The super-rich in India are racking their brains to figure out ways to soften the blow dealt by New Delhi’s decision to impose a stiff surcharge on their income tax.
Many business families that hold their assets under local private trusts — entities that are hit as severely as several FPIs and wealthy salaried individuals — are exploring options such as changing the character of the trust or housing the assets in limited liability partnerships (LLP) which have to pay less tax.
The family trusts — being ‘discretionary’ in nature where the beneficiaries have no say in shares and payouts — are taxed as ‘individual assessees’.
ET spoke to a number of senior tax experts and consultants to get a sense of what the rich are thinking.
“As we look at the impact of surcharge on the superrich, apart from individuals and FPIs (which are trusts), Indian trusts too would be impacted,” said Dinesh Kanabar, CEO of Dhruva Advisors.
Decisions Not Easy “They too would need to assess the impact and consider how to reorganise themselves in the light of the changes. There are trusts who may want to consider distribution of assets, convert themselves from discretionary trusts to specific trusts, etc.,” Kanabar said. Dhruva Advisors is a tax and regulatory boutique.
According to senior chartered accountant Dilip Lakhani, some trusts could consider divesting the investments in listed shares, pay 10% tax on long-term capital gains, and float an LLP to buy back the securities. “The conversion of discretionary trust to determinate (or specific) trusts, though a way to avoid tax, may not help where the income of the trust is large and the income of a beneficiary is more than Rs 2-5 crore,” said Lakhani.
Unlike a discretionary trust whose earnings are taxed, there is no tax at the hands of a specific or determinate trust (where the beneficiaries’ shares on assets are prefixed). However, beneficiaries of a specific trust are taxed and a beneficiary whose income crosses the super-rich threshold has to pay higher tax.
“Wherever possible, the existing discretionary trust (like an individual) may become a partner in a new LLP which can have a provision not to distribute profits for a period of time,” said Lakhani. Thus, instead of distributing earnings and gains to partners, letting earnings from various assets accumulate within an LLP would lower the tax impact (thanks to lower effective tax on LLP).
This possible structuring is aided by a provision in the law that exempts tax when the trust’s assets are moved (or, ‘introduced’, in tax parlance) at ‘cost price’ to an LLP.
But such decisions are not easy. “This seemingly inadvertent change, now confirmed to remain, has put many entrepreneurs and their families in a dilemma which is difficult to resolve. They are grappling with questions whether you can hold family wealth — being strategic shareholders in their own companies — under an LLP structure for example and whether that could have implications under other regulations.

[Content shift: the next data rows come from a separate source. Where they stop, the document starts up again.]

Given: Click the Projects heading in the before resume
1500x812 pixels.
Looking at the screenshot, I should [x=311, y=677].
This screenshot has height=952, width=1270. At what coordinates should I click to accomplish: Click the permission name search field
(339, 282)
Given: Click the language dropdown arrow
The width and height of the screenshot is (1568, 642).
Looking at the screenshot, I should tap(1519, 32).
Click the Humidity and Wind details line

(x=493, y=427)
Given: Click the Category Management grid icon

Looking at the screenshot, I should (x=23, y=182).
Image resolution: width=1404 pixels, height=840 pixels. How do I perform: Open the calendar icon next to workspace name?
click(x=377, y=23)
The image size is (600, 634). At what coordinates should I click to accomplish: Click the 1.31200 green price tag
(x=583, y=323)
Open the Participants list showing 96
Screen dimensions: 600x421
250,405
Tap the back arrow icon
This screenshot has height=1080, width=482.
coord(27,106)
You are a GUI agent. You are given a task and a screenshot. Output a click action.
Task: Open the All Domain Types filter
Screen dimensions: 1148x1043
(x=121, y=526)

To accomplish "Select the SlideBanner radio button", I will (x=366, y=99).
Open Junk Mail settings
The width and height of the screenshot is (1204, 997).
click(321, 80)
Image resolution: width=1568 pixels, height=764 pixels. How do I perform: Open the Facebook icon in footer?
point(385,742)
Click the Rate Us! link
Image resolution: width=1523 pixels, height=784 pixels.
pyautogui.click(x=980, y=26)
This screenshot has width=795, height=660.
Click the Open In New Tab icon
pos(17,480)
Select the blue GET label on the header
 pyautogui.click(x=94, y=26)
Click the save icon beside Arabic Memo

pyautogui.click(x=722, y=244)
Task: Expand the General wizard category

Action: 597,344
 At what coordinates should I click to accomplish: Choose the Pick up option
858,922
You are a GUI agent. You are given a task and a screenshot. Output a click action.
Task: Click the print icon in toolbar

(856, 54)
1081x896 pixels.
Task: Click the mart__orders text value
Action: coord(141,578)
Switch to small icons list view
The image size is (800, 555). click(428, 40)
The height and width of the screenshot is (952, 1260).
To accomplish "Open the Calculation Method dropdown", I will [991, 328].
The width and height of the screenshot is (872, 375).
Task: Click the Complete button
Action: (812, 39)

Such discussions are expected to hold attention for the next few months,” said Hitesh D Gajaria, partner & head of tax at KPMG India. “If you recall when dividend (above Rs 10 lakh) was taxed a few years ago, discretionary trusts, which are assessed as individuals, were impacted even then," he said.
The surcharge on the income tax on an LLP continues to be at 12%. Compared with this, the surcharge applicable to individuals and trusts with earnings between Rs 2 crore and less than Rs 5 crore was raised from 15% to 25% in the union budget; and, the surcharge was raised from 15% to 37% for those above Rs 5 crore income. Including education cess, the effective rate of income tax on those in the Rs 2-5 crore bracket is now 39% while those above the Rs 5 crore limit is 42.7%. What has put off the rich is the decision to raise the effective tax on the entire income instead of charging higher tax on the extra income above Rs 2 or 5 crore.
Discretionary trusts, which are bankruptcy remote structures, were set up mainly to ringfence family wealth, plan for the next generation, and avoid estate duty as and when the government imposes it. Understandably, families are weighing the pros and cons of plans that alter the arrangement. But promoters planning to migrate from trust to LLP, may even cut deals with ‘friendly’ FPIs which will buy and sell back shares for a fee.